* [Goal of the exercise] Exactly as written, transcribe each line of the listing.

### Source information

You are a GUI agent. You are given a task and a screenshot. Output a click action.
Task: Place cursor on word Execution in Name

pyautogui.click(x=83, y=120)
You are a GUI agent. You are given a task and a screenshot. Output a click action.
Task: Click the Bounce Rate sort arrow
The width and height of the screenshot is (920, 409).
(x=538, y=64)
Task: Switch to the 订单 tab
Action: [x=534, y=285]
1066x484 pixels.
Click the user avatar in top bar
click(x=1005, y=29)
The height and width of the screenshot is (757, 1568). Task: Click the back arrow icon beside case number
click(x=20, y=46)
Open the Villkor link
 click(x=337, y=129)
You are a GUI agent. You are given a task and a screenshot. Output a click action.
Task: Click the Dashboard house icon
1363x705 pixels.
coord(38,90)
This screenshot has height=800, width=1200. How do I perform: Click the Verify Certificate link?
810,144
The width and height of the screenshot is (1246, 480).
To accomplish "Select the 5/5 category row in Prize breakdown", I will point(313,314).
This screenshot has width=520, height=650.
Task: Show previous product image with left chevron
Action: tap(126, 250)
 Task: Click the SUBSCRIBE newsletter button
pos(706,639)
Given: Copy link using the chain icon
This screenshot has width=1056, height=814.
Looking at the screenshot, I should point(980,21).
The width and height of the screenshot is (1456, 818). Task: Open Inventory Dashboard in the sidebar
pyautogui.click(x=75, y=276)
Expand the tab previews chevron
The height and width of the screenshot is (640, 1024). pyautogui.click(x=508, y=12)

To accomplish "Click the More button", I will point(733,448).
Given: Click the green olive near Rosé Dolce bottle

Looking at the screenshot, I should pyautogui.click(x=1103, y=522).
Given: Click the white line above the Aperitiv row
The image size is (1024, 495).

######

* [Expected output]
You are a GUI agent. You are given a task and a screenshot. Output a click action.
Task: Place cursor on word Execution in Name

pyautogui.click(x=83, y=120)
You are a GUI agent. You are given a task and a screenshot. Output a click action.
Task: Click the Bounce Rate sort arrow
The width and height of the screenshot is (920, 409).
(x=538, y=64)
Task: Switch to the 订单 tab
Action: [x=534, y=285]
1066x484 pixels.
Click the user avatar in top bar
click(x=1005, y=29)
The height and width of the screenshot is (757, 1568). Task: Click the back arrow icon beside case number
click(x=20, y=46)
Open the Villkor link
 click(x=337, y=129)
You are a GUI agent. You are given a task and a screenshot. Output a click action.
Task: Click the Dashboard house icon
1363x705 pixels.
coord(38,90)
This screenshot has height=800, width=1200. How do I perform: Click the Verify Certificate link?
810,144
The width and height of the screenshot is (1246, 480).
To accomplish "Select the 5/5 category row in Prize breakdown", I will point(313,314).
This screenshot has width=520, height=650.
Task: Show previous product image with left chevron
Action: tap(126, 250)
 Task: Click the SUBSCRIBE newsletter button
pos(706,639)
Given: Copy link using the chain icon
This screenshot has width=1056, height=814.
Looking at the screenshot, I should point(980,21).
The width and height of the screenshot is (1456, 818). Task: Open Inventory Dashboard in the sidebar
pyautogui.click(x=75, y=276)
Expand the tab previews chevron
The height and width of the screenshot is (640, 1024). pyautogui.click(x=508, y=12)

To accomplish "Click the More button", I will point(733,448).
Given: Click the green olive near Rosé Dolce bottle

Looking at the screenshot, I should pyautogui.click(x=1103, y=522).
Given: Click the white line above the Aperitiv row
The image size is (1024, 495).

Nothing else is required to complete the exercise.